Buenos días, foreros.

Si deseo apuntarme como segunda conductora de un coche de alquiler ¿cómo debo pedirlo en alemán?
¿Y si deseo cambiar de categoría de vehículo? Por ejemplo de un modelo del grupo C al B.

Danke


----------



## ampurdan

Aquí van mis intentos:

1.- Ich möchte mich als Zusatzfahrer anmelden.
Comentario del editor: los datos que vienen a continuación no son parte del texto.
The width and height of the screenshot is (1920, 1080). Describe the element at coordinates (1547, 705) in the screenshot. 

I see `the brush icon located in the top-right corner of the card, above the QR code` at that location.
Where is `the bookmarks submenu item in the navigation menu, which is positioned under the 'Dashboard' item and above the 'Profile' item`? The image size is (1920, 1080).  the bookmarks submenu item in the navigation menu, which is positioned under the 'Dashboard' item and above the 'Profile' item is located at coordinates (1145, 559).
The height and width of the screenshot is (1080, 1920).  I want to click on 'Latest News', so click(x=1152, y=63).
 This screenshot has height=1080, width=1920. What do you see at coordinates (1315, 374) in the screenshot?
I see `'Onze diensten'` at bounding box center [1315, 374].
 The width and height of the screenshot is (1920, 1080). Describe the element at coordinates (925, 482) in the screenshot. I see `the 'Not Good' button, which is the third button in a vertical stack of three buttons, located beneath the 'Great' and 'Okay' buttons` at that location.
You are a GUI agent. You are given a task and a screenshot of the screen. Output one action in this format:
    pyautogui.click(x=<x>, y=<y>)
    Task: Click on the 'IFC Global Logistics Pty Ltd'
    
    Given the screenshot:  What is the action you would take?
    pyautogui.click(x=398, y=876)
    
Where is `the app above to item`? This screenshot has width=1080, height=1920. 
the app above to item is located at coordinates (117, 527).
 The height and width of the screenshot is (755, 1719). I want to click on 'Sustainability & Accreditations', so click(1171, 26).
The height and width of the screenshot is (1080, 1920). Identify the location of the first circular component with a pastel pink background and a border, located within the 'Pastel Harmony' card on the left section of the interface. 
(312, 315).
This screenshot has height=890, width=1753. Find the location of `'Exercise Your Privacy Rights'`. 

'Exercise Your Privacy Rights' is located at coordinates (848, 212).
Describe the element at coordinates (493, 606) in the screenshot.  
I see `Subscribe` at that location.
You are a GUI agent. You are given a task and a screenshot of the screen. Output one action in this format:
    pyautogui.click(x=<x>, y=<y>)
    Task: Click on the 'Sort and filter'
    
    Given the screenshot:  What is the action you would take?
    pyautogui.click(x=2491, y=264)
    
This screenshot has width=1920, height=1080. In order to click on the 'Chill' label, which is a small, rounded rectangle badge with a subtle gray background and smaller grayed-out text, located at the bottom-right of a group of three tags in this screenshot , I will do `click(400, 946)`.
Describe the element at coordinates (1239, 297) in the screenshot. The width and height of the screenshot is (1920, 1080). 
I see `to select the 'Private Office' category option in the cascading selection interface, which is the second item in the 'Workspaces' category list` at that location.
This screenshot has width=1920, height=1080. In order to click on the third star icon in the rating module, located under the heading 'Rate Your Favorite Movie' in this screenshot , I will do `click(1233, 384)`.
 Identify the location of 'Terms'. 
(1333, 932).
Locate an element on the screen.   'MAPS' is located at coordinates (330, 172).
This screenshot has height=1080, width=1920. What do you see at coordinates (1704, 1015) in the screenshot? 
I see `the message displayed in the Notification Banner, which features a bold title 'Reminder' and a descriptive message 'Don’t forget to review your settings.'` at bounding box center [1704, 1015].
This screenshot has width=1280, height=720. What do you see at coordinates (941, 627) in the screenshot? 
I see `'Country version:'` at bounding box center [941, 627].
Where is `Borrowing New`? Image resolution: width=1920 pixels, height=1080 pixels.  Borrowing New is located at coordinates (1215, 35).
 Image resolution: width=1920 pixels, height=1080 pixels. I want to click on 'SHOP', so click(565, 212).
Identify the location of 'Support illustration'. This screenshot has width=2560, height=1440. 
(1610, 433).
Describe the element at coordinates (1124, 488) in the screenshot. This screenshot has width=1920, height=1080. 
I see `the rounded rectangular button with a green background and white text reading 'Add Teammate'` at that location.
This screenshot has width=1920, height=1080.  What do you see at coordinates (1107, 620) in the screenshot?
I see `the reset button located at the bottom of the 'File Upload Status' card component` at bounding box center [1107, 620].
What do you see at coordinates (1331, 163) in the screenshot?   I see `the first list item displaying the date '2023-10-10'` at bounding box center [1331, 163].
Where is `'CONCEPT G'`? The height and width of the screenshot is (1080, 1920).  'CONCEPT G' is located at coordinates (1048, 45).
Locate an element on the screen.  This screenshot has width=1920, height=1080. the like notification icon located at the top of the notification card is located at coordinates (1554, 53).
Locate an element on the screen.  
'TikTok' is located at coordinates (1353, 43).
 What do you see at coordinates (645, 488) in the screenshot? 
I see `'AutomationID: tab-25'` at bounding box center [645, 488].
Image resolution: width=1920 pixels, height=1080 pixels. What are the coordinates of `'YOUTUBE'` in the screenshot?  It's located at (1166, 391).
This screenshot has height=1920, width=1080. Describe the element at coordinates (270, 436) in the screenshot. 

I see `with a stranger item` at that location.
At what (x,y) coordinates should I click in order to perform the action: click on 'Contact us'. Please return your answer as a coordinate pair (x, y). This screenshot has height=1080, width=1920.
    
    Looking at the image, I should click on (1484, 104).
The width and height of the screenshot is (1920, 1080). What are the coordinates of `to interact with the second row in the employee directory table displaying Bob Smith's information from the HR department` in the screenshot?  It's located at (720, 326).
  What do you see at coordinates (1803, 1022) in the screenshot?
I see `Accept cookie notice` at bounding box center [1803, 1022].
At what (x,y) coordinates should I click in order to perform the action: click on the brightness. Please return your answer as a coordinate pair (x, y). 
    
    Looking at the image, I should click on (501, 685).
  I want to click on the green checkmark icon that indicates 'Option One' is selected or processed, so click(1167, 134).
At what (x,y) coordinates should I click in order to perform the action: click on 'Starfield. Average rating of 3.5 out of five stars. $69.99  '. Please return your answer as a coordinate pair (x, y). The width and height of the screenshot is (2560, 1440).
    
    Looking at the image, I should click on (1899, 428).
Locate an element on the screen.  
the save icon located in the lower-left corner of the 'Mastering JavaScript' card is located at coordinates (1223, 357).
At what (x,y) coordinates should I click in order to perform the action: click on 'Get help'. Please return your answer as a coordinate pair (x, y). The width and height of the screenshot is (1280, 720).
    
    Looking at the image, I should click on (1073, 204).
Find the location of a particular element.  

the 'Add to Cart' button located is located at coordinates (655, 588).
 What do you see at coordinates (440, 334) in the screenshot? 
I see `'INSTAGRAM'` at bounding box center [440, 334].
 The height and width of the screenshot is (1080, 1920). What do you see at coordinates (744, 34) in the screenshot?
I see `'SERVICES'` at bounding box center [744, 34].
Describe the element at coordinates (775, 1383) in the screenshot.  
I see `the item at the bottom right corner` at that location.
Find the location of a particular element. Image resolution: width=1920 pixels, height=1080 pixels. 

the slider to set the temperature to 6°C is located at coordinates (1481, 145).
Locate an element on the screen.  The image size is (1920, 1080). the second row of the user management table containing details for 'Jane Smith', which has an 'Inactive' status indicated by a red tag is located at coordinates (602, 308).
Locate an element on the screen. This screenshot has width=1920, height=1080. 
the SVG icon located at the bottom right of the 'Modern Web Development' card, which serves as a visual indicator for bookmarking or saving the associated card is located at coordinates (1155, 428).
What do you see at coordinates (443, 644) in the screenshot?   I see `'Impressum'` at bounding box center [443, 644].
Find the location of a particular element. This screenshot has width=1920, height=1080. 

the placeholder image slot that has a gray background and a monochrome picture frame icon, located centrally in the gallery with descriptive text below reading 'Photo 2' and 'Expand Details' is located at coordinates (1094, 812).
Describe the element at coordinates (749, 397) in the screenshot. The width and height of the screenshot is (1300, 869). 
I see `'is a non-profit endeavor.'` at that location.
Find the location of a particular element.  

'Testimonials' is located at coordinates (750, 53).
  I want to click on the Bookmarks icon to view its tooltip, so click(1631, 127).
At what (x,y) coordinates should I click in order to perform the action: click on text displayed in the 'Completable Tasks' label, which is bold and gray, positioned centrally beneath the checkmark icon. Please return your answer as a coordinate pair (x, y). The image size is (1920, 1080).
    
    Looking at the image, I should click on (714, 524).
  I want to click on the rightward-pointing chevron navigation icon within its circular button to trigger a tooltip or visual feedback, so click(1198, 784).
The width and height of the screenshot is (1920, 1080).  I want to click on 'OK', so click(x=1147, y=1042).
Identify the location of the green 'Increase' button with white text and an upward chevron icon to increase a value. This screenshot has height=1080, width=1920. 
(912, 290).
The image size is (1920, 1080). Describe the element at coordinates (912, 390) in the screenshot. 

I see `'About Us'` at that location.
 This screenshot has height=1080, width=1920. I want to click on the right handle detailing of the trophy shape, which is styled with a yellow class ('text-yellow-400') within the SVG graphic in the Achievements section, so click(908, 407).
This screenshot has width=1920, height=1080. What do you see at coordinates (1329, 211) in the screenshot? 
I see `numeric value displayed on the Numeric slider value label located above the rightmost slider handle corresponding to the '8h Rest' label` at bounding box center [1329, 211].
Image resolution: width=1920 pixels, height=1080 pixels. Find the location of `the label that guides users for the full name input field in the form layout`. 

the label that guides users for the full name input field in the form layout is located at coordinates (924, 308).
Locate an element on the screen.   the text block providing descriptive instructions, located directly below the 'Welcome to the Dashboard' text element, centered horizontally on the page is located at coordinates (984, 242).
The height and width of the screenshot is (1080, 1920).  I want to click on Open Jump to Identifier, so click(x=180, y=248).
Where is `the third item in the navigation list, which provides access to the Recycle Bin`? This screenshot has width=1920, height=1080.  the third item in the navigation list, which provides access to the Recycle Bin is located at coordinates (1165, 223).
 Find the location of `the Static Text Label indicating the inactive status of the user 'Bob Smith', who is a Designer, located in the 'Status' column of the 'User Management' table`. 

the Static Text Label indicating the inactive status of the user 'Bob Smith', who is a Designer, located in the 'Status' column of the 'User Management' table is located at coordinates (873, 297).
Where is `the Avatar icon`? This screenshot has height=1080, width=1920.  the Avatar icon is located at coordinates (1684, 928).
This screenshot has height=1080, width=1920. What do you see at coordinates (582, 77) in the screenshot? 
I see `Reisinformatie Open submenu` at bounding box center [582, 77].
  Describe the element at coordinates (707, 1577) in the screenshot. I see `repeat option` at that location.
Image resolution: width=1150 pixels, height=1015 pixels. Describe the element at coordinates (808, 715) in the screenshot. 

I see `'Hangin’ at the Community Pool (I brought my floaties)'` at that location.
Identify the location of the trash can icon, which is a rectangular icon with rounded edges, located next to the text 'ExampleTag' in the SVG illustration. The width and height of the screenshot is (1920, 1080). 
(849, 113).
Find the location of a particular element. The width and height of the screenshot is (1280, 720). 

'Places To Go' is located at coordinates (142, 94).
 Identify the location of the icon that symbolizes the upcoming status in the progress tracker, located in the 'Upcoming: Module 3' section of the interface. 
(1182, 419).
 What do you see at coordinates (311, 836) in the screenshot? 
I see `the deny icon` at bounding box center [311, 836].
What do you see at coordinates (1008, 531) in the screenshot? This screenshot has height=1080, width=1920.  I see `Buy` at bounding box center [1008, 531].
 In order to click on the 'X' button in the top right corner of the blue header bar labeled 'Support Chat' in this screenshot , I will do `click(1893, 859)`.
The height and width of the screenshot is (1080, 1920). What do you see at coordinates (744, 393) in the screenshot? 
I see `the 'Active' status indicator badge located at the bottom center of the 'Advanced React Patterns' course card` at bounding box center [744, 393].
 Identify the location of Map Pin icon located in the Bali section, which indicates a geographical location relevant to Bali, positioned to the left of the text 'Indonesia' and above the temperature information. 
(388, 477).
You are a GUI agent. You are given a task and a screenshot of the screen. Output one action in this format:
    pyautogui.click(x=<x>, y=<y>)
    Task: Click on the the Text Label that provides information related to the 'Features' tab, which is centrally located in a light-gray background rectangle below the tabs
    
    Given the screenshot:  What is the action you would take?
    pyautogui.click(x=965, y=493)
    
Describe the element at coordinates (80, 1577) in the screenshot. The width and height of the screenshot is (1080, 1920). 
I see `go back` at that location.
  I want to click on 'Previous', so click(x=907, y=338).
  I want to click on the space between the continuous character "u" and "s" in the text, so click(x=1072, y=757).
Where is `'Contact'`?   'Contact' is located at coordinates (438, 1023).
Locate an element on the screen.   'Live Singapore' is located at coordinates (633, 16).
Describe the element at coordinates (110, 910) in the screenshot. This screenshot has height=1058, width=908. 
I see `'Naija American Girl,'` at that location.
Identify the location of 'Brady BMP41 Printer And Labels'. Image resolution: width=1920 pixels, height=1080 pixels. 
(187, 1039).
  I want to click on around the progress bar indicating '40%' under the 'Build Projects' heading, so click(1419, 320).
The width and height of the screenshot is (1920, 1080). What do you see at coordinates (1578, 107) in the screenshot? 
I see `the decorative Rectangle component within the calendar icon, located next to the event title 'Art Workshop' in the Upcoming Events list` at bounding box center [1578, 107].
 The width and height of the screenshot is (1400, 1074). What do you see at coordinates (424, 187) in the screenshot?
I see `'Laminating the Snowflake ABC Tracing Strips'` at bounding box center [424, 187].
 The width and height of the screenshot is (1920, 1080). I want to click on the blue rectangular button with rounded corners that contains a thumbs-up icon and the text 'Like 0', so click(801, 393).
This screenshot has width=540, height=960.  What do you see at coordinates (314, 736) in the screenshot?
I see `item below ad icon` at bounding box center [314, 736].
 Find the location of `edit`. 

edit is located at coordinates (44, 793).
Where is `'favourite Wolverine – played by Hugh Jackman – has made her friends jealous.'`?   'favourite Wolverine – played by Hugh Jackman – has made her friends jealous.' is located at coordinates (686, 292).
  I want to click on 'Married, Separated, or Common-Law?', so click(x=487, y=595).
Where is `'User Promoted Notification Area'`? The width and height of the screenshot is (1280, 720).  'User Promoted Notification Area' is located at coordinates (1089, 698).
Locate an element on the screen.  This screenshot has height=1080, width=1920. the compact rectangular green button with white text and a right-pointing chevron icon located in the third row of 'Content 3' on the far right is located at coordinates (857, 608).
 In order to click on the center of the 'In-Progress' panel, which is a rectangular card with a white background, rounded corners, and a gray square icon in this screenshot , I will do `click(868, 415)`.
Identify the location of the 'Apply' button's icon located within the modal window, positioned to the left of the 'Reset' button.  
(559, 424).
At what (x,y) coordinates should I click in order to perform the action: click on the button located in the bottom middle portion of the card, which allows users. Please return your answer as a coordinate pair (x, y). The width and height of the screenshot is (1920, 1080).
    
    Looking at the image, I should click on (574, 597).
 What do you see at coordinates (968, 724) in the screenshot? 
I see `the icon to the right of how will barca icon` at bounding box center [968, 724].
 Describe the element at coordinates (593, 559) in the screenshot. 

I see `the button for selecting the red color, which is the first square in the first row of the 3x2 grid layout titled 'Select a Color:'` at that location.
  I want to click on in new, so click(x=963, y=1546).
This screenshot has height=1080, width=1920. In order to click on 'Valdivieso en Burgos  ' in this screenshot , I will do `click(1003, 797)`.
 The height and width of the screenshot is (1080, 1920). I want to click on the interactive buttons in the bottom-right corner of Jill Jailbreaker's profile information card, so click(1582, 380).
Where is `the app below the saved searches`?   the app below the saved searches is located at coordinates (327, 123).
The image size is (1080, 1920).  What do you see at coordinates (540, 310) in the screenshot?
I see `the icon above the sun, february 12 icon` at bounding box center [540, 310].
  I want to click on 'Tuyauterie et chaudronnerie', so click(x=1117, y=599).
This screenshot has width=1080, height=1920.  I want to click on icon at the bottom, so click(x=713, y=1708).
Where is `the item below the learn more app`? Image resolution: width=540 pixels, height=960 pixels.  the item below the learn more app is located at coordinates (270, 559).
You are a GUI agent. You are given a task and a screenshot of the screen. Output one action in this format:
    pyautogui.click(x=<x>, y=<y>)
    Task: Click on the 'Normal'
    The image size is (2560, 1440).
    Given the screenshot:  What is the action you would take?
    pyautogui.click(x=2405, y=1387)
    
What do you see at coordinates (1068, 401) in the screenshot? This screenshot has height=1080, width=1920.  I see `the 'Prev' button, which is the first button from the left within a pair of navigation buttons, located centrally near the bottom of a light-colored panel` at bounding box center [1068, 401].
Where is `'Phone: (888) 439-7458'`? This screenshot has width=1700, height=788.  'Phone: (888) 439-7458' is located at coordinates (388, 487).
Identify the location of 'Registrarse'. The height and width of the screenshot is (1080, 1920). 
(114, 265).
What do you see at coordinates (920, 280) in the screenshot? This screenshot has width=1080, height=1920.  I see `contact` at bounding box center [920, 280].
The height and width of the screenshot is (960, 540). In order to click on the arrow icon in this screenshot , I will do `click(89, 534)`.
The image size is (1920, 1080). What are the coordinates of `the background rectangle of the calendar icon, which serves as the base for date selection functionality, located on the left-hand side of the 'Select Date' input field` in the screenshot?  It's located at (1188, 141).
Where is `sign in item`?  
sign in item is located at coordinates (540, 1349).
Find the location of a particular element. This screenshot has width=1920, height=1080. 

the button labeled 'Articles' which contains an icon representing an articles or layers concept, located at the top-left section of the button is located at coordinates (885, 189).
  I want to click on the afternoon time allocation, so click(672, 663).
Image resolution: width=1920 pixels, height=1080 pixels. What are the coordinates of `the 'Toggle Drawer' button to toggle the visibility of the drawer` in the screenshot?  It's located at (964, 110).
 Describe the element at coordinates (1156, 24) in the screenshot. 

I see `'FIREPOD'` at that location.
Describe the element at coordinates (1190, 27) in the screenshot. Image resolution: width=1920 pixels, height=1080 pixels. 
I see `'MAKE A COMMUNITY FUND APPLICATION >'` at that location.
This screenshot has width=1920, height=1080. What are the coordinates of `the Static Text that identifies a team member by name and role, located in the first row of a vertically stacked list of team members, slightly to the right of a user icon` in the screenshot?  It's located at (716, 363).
2.- Ich möchte mein Auto von Grupp C gegen ein von Grupp B umtauschen.

Son solo eso, intentos.


----------



## starrynightrhone

ampurdan said:


> Aquí van mis intentos:
> 
> 1.- Ich möchte mich als Zusatzfahrerin anmelden. (Chaquira es una mujer)
> 
> 2.- Ich möchte mein Auto von (mejor: "aus") der Gruppe C gegen eines von ("aus") der Gruppe B umtauschen (o "eintauschen")
> 
> Son solo eso, intentos.


 
Suena muy bien, Ampurdan


----------



## chaquira16

Mil gracias a los dos.

Sois muy, muy amables

Carmen


----------



## dec-sev

Auf die Schnelle ist mir nur die Englischen _co-pilot_ and _second pilot_ eingefallen. _Der zweite Fahrer_ scheint mir ein wenig seltsam zu sein. Oder?




starrynightrhone said:


> 1.- Ich möchte mich als Zusatzfahrerin anmelden. (Chaquira es una mujer)


 
Menos mal que no estamos en el foro alemán. Éste (español - alemán) tiene sin embargo sus ventajas.


----------



## chaquira16

dec-sev said:


> Auf die Schnelle ist mir nur die Englischen _co-pilot_ and _second pilot_ eingefallen. _Der zweite Fahrer_ scheint mir ein wenig seltsam zu sein. Oder?


 
Gracias por la respuesta.

Una cosita: me sorprende la diferencia entre unas y otra frase. Menuda ignorancia ...la mía, claro.



Carmen


----------